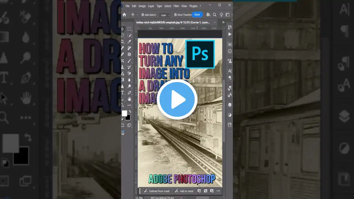Open the Image menu
The height and width of the screenshot is (199, 354).
[142, 6]
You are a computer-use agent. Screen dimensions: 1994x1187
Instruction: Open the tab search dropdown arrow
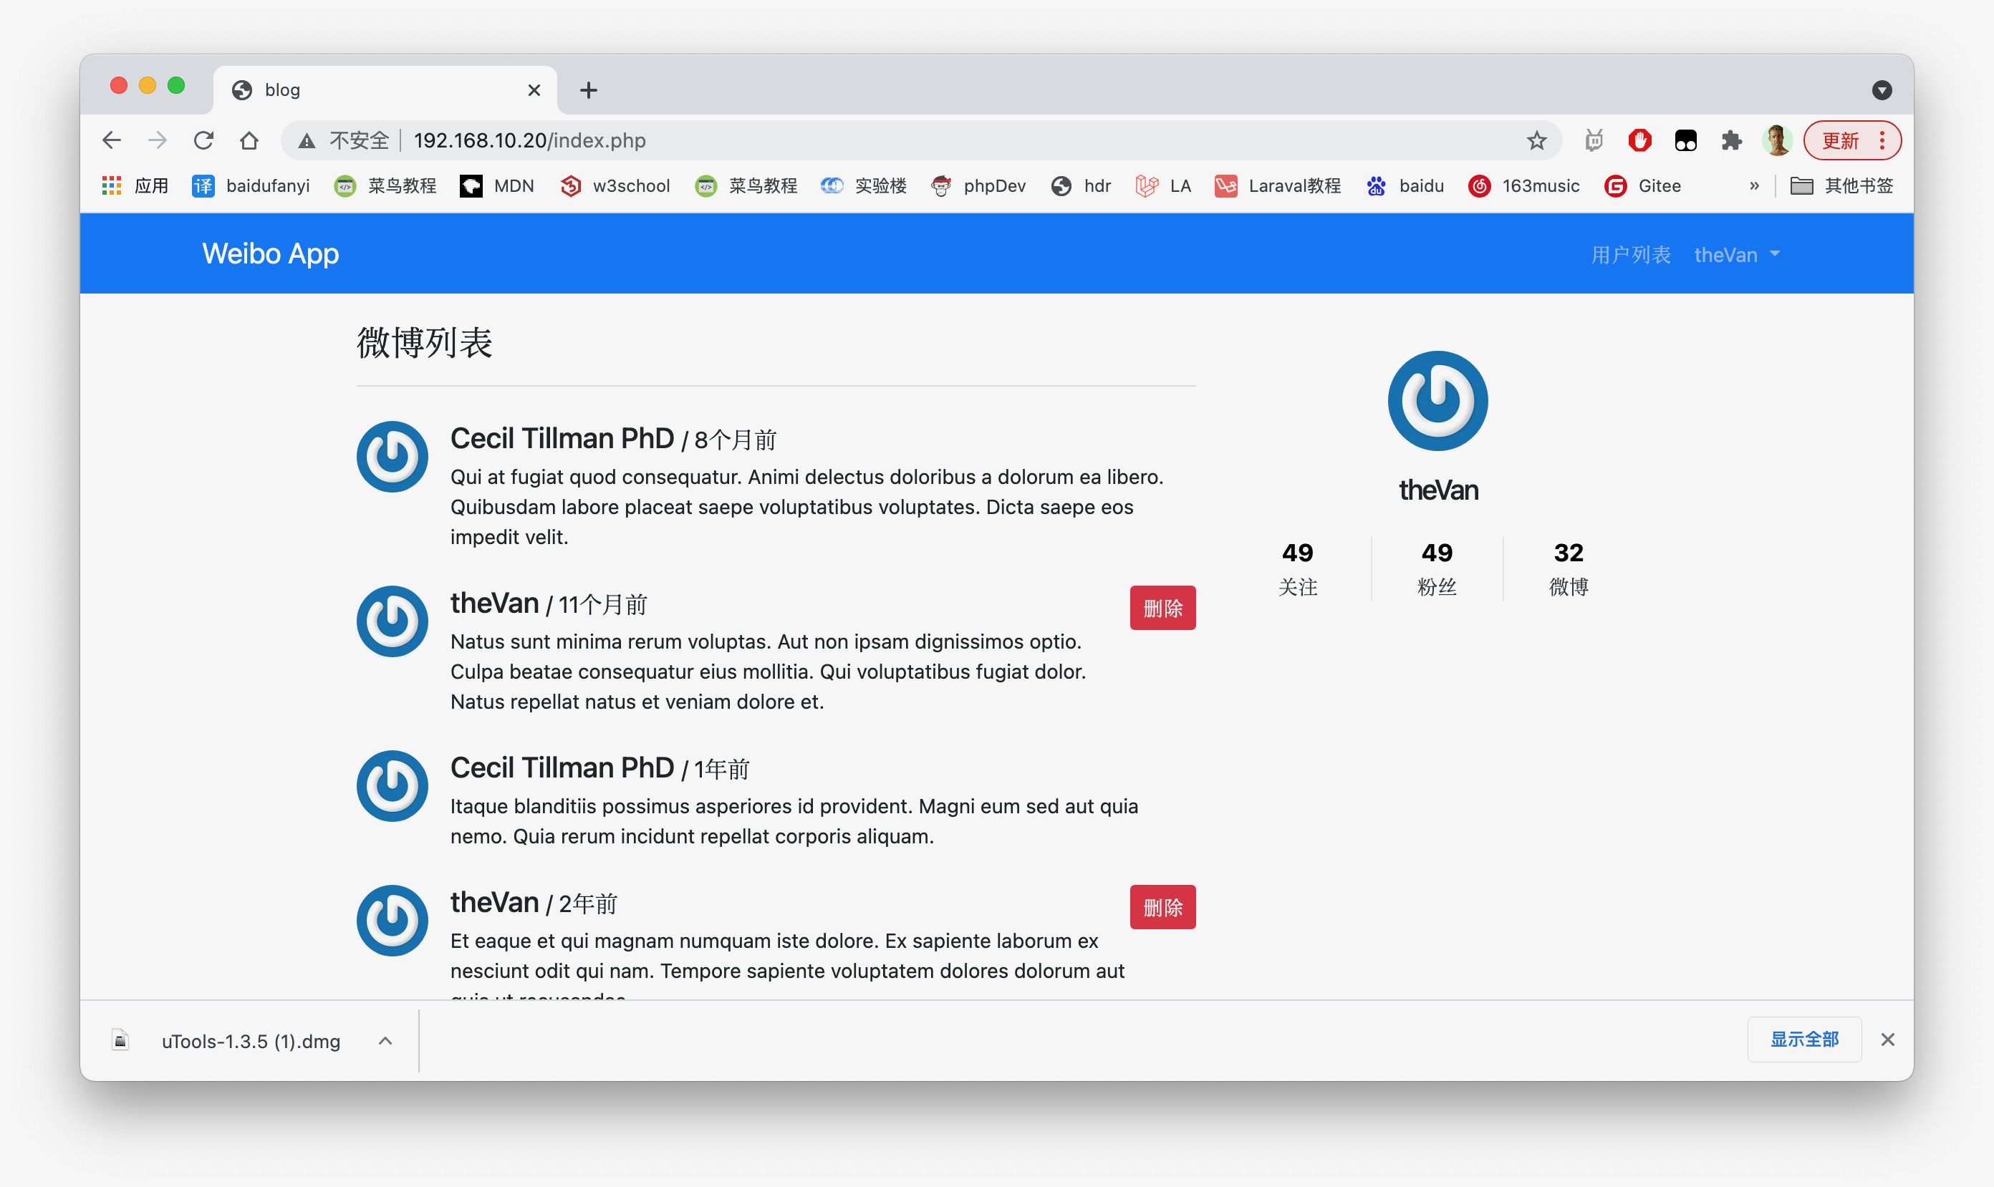click(1882, 90)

→ **YOUR GOAL**: Exactly as they appear, repeat the lines from the one containing "You are a computer-use" through the last line of the entries, counting both ends. Pictures stay out.

→ **TASK RESPONSE**:
You are a computer-use agent. Screen dimensions: 1994x1187
Instruction: Open the tab search dropdown arrow
click(1882, 90)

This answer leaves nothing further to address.